Warm-blooded animal species can maintain a body temperature higher than their environment. In particular, homeothermic species maintain a stable body temperature by regulating metabolic processes. The only known homeotherms are birds and mammals. Other species have various degrees of thermoregulation.
Animal body temperature control varies by species, so the terms "warm-blooded" and "cold-blooded" (though still in everyday use) suggest a false idea of there being only two categories of body temperature control, and are no longer used scientifically.
In general, warm-bloodedness refers to three separate categories of thermoregulation.

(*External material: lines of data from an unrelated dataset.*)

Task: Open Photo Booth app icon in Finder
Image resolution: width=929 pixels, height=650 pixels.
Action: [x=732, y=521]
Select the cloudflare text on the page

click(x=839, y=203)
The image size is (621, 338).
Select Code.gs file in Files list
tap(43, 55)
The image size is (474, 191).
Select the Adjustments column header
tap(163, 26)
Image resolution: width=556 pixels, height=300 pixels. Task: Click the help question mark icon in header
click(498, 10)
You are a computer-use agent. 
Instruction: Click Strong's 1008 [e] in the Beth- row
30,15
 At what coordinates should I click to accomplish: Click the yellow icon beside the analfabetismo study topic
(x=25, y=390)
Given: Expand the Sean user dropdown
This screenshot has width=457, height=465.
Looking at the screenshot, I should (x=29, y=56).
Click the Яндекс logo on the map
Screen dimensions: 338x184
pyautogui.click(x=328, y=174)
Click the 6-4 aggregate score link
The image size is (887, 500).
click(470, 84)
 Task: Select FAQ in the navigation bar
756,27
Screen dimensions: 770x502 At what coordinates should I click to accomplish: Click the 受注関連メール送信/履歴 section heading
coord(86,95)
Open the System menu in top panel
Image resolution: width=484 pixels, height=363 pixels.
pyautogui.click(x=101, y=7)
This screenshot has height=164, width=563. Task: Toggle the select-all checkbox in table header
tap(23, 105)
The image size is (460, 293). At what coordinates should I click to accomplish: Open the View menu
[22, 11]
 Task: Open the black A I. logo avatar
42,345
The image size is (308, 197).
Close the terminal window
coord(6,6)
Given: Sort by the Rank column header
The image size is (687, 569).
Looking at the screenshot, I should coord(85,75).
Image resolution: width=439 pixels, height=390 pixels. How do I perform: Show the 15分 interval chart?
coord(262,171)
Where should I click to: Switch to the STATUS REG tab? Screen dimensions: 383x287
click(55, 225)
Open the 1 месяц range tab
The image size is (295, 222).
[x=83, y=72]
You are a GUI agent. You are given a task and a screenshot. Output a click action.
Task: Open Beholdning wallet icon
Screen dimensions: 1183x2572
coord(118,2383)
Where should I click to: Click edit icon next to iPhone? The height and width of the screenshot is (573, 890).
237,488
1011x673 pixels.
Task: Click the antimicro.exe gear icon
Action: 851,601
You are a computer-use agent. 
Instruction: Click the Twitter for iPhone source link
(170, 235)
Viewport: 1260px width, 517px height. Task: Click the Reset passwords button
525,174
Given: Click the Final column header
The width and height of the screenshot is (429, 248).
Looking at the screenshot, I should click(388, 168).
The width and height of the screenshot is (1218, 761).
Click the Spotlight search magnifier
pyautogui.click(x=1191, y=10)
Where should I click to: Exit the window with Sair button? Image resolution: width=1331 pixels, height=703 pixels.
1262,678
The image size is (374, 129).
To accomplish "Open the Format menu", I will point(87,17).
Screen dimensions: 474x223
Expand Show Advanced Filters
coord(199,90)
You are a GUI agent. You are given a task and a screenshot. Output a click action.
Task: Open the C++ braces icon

A large proportion of the creatures traditionally called "warm-blooded", like birds and mammals, fit all three of these categories (i.e., they are endothermic, homeothermic, and tachymetabolic). However, over the past 30 years, studies in the field of animal thermophysiology have revealed many species belonging to these two groups that do not fit all these criteria. For example, many bats and small birds are poikilothermic and bradymetabolic when they sleep for the night (or, in nocturnal species, for the day). For these creatures, the term heterothermy was coined.
Further studies on animals that were traditionally assumed to be cold-blooded have shown that most creatures incorporate different variations of the three terms defined above, along with their counterparts (ectothermy, poikilothermy, and bradymetabolism), thus creating a broad spectrum of body temperature types. Some fish have warm-blooded characteristics, such as the opah. Swordfish and some sharks have circulatory mechanisms that keep their brains and eyes above ambient temperatures and thus increase their ability to detect and react to prey. Tunas and some sharks have similar mechanisms in their muscles, improving their stamina when swimming at high speed.